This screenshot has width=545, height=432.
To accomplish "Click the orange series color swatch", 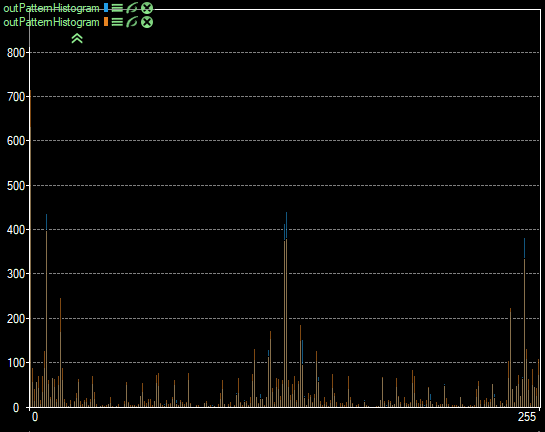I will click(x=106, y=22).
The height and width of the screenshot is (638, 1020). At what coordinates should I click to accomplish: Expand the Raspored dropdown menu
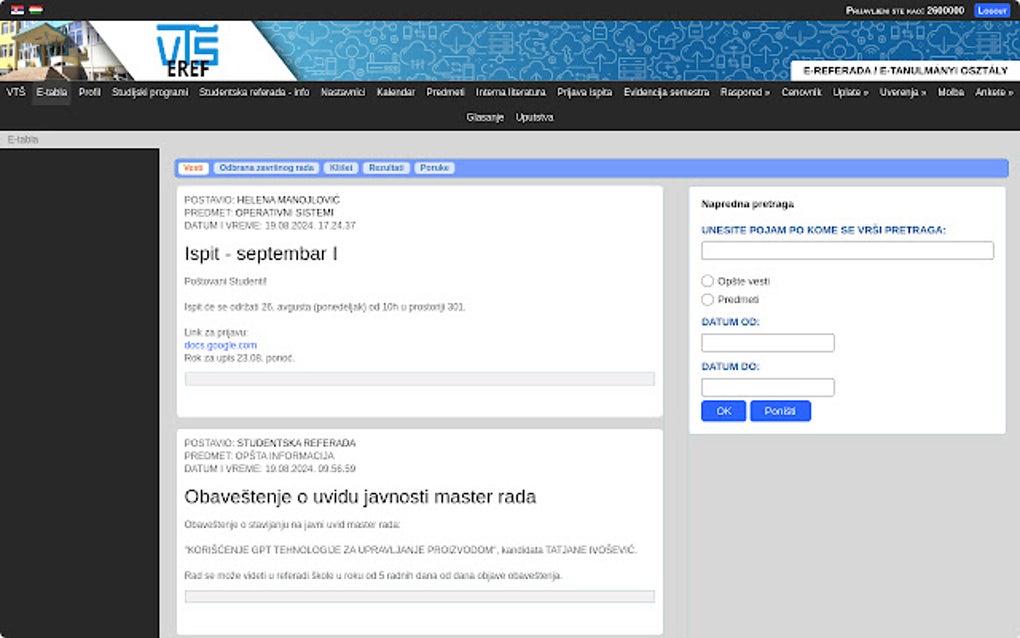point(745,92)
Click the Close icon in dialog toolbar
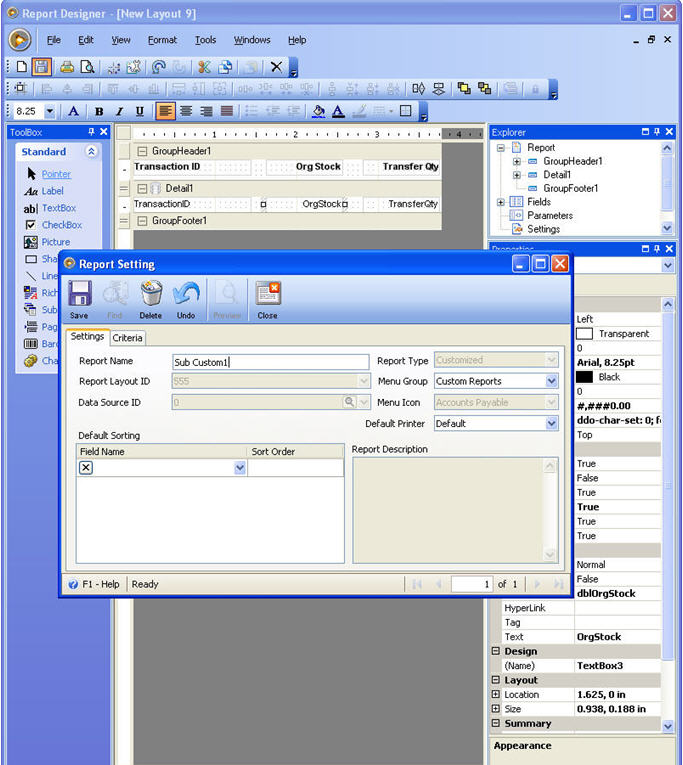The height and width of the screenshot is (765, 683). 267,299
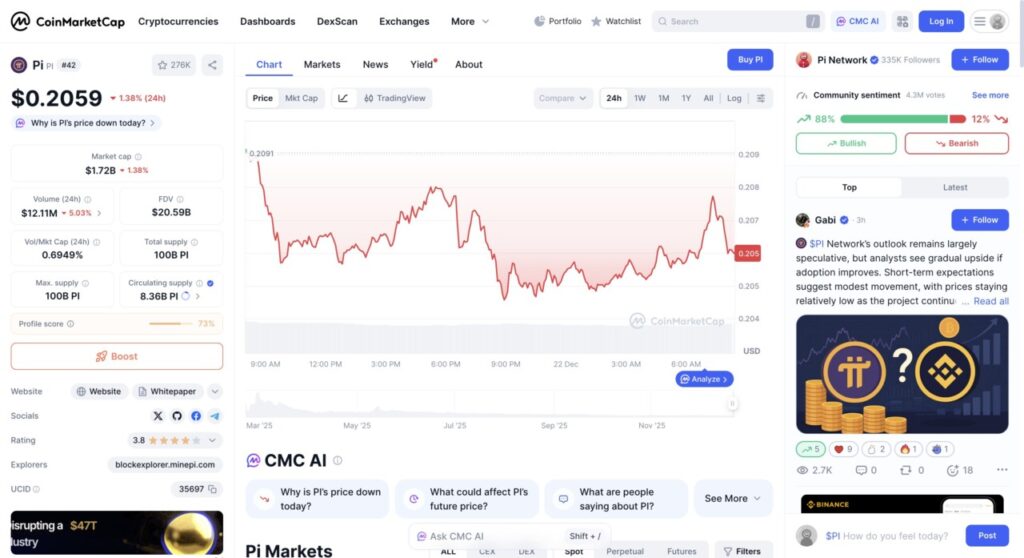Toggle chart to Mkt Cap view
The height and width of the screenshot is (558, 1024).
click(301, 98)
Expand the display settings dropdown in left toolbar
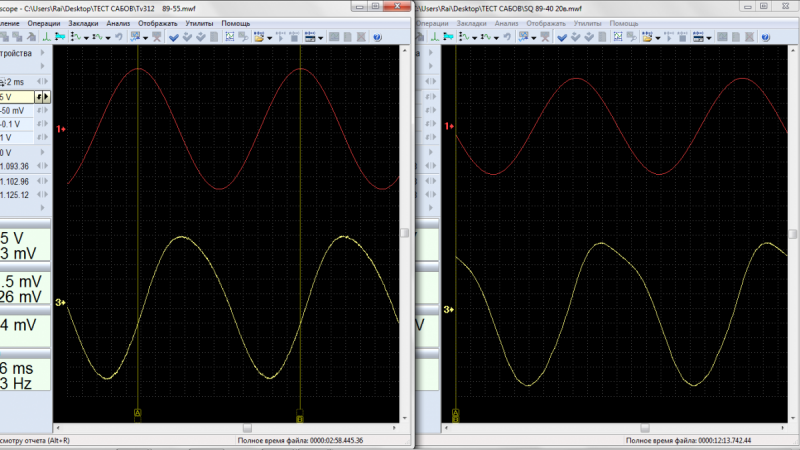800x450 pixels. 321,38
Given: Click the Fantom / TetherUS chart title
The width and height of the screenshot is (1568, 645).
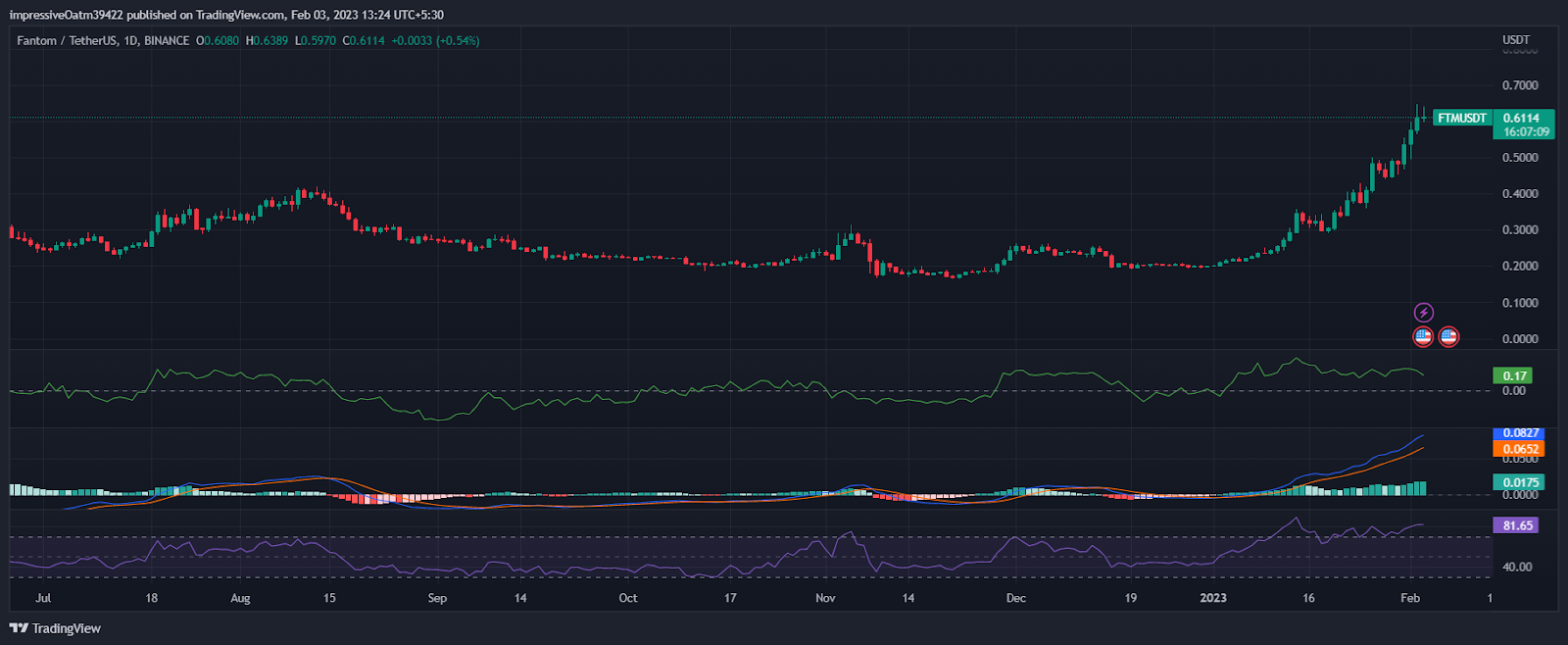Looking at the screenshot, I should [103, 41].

---*---

Exercise prompt:
Once you reach the line containing "Given: Click the", print it and every line after it exactly, through the end of the entries, without any pictures.

Exercise result:
Given: Click the Fantom / TetherUS chart title
The width and height of the screenshot is (1568, 645).
Looking at the screenshot, I should [103, 41].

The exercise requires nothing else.